- PERSYARATAN
Lanjutkan halaman tentang Charles VI dan warga Paris di bawah ini, mulai setelah kalimat terakhirnya.

- HALAMAN
Perpecahan dalam keluarga ini semakin terlihat dalam tahun-
tahun pertama kekuasaan Charles VI. Ia raja yang masih muda saat
kembali bersama paman-pamannya ke Paris sepulangnya dari operasi
militer yang berhasil melawan orang Flemish pada 1392. Lebih dari
20.000 Parisian, yang bersenjata untuk menunjukkan dukungan
mereka terhadap Charles, muncul di atas dinding-dinding kota untuk
mengelu-elukannya sebagai penakluk.
Mereka sangat terkejut saat diberi tahu bahwa dukungan terbuka
semacam itu sangat mengganggu raja dan diminta pulang ke rumah.

- KUTIPAN CATATAN
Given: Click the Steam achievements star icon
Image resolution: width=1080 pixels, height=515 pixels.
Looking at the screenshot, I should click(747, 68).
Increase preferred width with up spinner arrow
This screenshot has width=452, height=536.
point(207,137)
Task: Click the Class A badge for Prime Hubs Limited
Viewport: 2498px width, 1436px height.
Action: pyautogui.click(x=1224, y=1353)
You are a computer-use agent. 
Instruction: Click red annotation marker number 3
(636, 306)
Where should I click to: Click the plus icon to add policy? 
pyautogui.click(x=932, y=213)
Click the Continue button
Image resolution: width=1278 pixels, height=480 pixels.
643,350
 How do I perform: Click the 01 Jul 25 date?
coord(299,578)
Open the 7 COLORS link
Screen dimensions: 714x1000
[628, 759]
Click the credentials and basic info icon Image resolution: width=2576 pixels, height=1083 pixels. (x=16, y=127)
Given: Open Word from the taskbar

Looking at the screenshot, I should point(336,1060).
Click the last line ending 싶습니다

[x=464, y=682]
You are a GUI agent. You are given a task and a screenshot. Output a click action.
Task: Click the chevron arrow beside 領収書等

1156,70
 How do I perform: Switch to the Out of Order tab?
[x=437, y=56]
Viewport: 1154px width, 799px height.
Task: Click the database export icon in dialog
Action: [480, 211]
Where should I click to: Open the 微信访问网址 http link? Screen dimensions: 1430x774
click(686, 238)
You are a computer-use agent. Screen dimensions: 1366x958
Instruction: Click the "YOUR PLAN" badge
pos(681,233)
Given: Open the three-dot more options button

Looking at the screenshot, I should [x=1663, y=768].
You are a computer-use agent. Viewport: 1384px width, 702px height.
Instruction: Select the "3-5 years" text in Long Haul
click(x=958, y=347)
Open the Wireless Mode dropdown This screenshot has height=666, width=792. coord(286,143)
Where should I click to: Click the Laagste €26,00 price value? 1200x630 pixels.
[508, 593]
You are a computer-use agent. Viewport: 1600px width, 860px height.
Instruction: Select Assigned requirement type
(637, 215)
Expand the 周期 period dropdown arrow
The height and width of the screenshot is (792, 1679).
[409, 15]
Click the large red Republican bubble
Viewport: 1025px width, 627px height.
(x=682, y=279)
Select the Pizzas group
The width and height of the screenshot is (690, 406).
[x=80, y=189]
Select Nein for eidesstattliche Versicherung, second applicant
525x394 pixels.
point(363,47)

- HASIL TUGAS
Sehari kemudian, pasukan Charles yang veteran perang memasuki
kota, menangkap dan kemudian mengeksekusi para administrator
sipil senior. Denda yang sangat besar dan pajak yang sangat tinggi
dibebankan kepada kota. Warga Paris tidak bisa memahami perilaku ini
dan mencatatnya sebagai penyimpangan atau tanda kegilaan. Namun,
bukan kebetulan bahwa tahun berikutnya dimulailah pembangunan
Bastille, tempat yang akan dibenci dan ditakuti selama berabad-abad.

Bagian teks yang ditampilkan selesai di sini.